TEXT BLOCK
○ ○ ○ ○ ○
A novel dataset of emission abatement sector extended input-output table for environmental policy analysis
Introduction
The rapid economic growth in China is based on the sacrifice of environmental quality. Multiple air emissions in China all come to top around the world, including but not limited to air pollution such as carbon dioxide (CO2), sulfur dioxide (SO2), oxides of nitrogen (NOx) and soot and dust (SD) [1], [2], [3]. Besides, the problem of water pollution is receiving increasing attention in China, especially chemical oxygen demand (COD), ammonia nitrogen (AN) and heavy metal pollutions [4], [5]. Because air and water pollutions have severe environmental and health impacts [6], the Chinese government has realized the seriousness of its environmental problem, and has issued a series of environmental laws and regulations in recent two decades [7], [8].
Considering the trade-offs between economy and environment, environmental policy will have impacts not only on environment, but also on economy [9], [10], [11], [12]. To be specific, emission and abatement condition under the influences of environmental policy will impact production strategies directly or indirectly. Besides, environmental benefit arising from high intensity abatement activities will lead to abatement cost and economic loss. In fact, from the enterprise or sector perspective, strategies of production, abatement and emission are mutually restrictive. Moreover, the production scale of one sector is influenced by other sectors.
In order to support the trade-offs analysis between economy and environment and the cost-benefit analysis of environmental policy at sector level, a novel dataset of extended input-output table is proposed in this study. Input-output table gives quantitative description of intersectoral relationships in an economic structure [13]. The conventional input-output table is improved by introducing various emission abatement sectors. Thus, the emission abatement sector extended input-output table (EAS-IOT) is constructed. The emission load and abatement cost, as well as abatement benefit of each production sector can be monetarily evaluated through emission abatement sectors in the extended input-output dataset. Additionally, a case study of Beijing is provided. Firstly, we compare the environmental efficiencies based on the new framework and the conventional method. It is indicated that the new framework reduces the biased estimation related to the conventional IOT. Secondly, we assess the effects of different environmental policies on economy and emission. It can be noted that raising environmental tax rate has positive effects on environmental efficiency and emission intensity.
The dataset of EAS-IOT has insights into the following aspects: (a) It integrates production and abatement activities at input-output database level; (b) It quantifies cost and benefit monetarily associated with abatement activities; (c) It depicts the value flows among internal production sectors, internal emission abatement sectors, and interactional production and abatement sectors; (d) It could be extended by multiple pollutions if associate data are available (such as air pollution, water pollution, solid waste pollution); (e) It is capable of supporting policy analysis at different levels such as national level, provincial level, and regional level.
○ ○ ○ ○ ○
STORED DATA
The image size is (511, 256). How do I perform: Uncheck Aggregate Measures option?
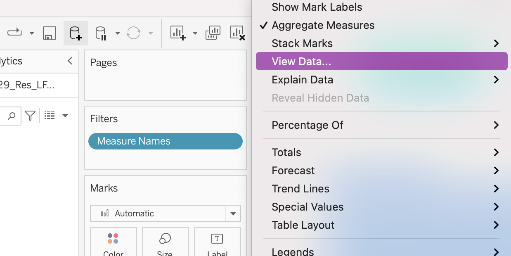click(x=323, y=25)
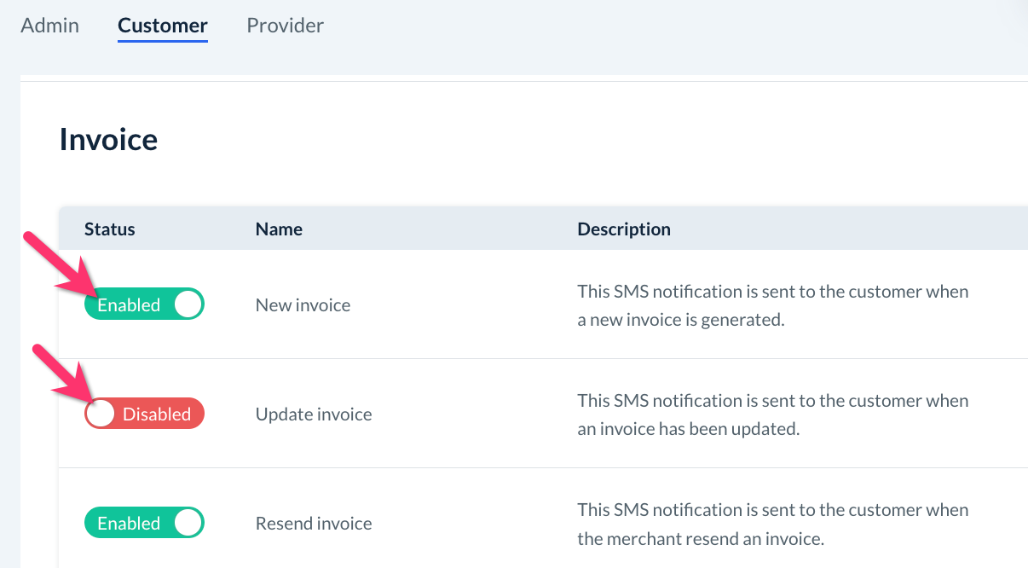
○ ○ ○ ○ ○
TASK DESCRIPTION
Please answer these questions using the text on the emission abatement input-output table.
(a) Which city is the subject of the case study?
(b) According to the case study, what does raising the environmental tax rate have positive effects on?
(c) Which forms of water pollution does the text name as receiving increasing attention in China?

PROBLEM SOLUTION
(a) Beijing.
(b) Environmental efficiency and emission intensity.
(c) Chemical oxygen demand (COD), ammonia nitrogen (AN) and heavy metal pollutions.